Christmas is the celebration of God’s willingness to risk the ultimate vulnerability. In Jesus God becomes helpless, vulnerable, at risk for all the random chaos and cruelty that defines human life. In the Nativity we see the divine stripped of power and control. So perhaps the lesson for us all is that every day is Christmas.
We often say that they key to Christmas is that God is born in our lives. God’s action and presence become real in the world through our work, our becoming the hands of Christ. This is true but there is another reality that Christ does not come in power and might but on the margins, in the rejected and powerless.
So what does this reality of the coming of the vulnerable presence of God mean in our lives? Perhaps we begin by looking around us. In our communities, whether they are families, monasteries, work places, Churches, who are the marginalized, who are the people we brush aside, the people we would rather not deal with? It is always easier to be open to the presence of God as long as God does not challenge us in real, concrete ways right in front of our eyes. The presence of God we need to see may not be the lovable people but the ones who challenge us, who we dismiss, the people we feel justified in disliking or ignoring. In his ministry the people Jesus angered the most were the good, observant, righteous, religious people of his time. These were the ones least able to see God in the form of Jesus. We need to ask ourselves if we too are missing the presence of God in our midst today.
The vulnerable coming of God also happens within as well as in the people around us. The interior birth of God in our lives, the coming of God’s power deep in our hearts can also be unexpected and unwelcome. We prefer our spiritual growth to feel good, we want prayer to be full of consolations, becoming closer to God should be a warm, comforting experience. But God comes in the flesh, comes in our lives to bring us to wholeness, to salvation, to a grace that has no price but is never cheap.
God’s presence being born in our lives often shows in the parts of ourselves that are on the margins, rejected or ignored. God comes to shake up our complacency, our easy presumption that we can be faithful to God’s call while remaining in control of our life. In the midst of our comfort God comes in the form of those parts of ourselves that we would rather not face, that we would rather deny are even part of who we are.
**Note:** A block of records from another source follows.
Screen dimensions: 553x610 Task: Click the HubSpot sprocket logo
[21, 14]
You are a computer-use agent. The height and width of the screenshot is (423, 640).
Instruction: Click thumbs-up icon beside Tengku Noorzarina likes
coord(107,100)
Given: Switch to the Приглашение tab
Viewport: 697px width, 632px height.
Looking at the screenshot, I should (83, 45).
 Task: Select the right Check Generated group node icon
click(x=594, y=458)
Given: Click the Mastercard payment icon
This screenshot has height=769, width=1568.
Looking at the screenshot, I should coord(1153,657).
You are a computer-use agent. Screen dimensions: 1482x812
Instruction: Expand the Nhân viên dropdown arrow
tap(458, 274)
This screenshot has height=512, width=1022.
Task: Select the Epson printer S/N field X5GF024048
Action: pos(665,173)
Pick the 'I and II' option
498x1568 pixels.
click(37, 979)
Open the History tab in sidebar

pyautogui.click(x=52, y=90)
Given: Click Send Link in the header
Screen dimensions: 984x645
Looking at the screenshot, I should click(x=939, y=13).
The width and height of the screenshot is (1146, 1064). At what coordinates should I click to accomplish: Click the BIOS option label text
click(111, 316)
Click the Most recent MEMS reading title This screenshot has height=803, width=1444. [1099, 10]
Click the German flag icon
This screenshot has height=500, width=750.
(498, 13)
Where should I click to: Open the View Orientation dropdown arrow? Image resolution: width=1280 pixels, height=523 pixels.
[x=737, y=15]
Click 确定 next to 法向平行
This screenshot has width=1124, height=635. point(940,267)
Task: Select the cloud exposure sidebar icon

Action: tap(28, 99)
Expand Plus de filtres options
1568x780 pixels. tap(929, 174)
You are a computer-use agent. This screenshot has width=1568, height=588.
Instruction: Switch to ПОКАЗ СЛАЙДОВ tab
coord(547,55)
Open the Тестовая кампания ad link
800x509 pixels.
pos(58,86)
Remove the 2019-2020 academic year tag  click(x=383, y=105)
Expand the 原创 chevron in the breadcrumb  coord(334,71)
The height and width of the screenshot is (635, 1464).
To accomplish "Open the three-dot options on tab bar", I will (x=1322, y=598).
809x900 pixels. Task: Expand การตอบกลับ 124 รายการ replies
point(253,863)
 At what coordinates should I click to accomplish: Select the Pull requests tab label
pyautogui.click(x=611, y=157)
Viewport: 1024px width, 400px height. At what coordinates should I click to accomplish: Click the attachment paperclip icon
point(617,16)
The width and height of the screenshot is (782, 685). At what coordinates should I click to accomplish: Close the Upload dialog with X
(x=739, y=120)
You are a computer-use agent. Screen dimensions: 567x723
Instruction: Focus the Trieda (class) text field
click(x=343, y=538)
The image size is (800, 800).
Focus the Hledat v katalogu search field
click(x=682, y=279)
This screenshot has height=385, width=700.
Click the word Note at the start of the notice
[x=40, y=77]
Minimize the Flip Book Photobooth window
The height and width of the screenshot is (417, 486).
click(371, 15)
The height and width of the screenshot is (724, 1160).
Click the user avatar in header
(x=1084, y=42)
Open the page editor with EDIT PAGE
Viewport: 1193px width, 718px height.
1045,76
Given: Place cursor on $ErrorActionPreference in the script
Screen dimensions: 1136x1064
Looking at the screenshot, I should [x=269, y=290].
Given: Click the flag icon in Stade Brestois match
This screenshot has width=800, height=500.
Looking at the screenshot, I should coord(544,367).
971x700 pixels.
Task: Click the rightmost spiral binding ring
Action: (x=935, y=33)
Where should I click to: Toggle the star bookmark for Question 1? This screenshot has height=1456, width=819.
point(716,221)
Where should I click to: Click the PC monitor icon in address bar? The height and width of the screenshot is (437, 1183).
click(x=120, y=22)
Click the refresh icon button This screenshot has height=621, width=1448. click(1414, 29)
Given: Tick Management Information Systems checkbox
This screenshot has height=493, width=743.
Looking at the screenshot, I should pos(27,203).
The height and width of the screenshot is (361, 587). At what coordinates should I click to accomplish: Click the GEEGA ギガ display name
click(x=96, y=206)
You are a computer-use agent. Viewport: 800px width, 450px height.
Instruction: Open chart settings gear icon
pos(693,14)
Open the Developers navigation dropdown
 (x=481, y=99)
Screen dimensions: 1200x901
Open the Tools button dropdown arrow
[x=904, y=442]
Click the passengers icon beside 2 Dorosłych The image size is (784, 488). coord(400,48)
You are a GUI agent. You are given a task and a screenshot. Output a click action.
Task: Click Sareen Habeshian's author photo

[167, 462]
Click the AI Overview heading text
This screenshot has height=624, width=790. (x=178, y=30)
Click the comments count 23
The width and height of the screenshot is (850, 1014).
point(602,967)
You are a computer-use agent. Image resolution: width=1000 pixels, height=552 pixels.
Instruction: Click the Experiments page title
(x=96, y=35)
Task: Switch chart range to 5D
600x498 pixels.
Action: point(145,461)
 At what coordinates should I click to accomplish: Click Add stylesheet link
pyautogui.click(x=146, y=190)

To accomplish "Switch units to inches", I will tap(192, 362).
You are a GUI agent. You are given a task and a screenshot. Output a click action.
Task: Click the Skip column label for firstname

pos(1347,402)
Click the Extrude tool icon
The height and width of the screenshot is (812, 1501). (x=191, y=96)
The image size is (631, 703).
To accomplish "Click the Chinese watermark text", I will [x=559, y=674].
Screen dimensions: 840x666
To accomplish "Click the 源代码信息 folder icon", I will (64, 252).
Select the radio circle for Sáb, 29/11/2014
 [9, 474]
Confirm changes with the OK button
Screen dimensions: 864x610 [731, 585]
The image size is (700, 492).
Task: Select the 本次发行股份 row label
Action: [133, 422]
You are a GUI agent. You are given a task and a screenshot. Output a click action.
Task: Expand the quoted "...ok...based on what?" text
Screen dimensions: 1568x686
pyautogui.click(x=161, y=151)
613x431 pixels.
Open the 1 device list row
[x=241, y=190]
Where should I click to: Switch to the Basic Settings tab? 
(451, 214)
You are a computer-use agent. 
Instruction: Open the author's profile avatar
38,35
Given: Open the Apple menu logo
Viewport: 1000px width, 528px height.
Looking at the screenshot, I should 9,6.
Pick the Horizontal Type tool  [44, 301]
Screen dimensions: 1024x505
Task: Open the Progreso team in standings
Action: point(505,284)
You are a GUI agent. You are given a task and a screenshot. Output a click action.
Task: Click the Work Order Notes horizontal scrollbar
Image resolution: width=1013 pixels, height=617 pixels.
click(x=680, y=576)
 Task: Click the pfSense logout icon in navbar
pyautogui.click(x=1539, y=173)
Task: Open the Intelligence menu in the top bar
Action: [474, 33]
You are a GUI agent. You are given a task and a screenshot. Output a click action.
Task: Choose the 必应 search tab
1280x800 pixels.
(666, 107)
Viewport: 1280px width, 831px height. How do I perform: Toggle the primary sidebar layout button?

In the depths of the anger, fear, bitterness, arrogance, laziness, or other characteristics we are loathe to admit are part of us, Jesus waits for us like the father of the prodigal son waiting on the road to embrace us in all our woundedness. The rejected parts of ourselves are embraced, anointed and welcomed and through God’s love become characteristics that are redeemed and made whole.
It is easy to reduce the Nativity to a “nice” scene, beautiful baby, beaming parents, exotic visitors and sanitized animals. But the birth of God is a radical, dangerous reality in our lives in our world. The incarnation means that God is a vulnerable new presence that turns everything upside down. God will come in the marginalized, difficult people we want to ignore but who invite us to know the deep and difficult reality of love. God is present in the rejected, broken parts of ourselves that we want to deny but that need to be recognized and incorporated for us to be who we were truly created to be.
We easily say “Come Lord Jesus” at this time of year. Perhaps this year we can say it knowing what it truly means, say it with fear, trembling and the deep hope that the Lord will truly come and make us new creations.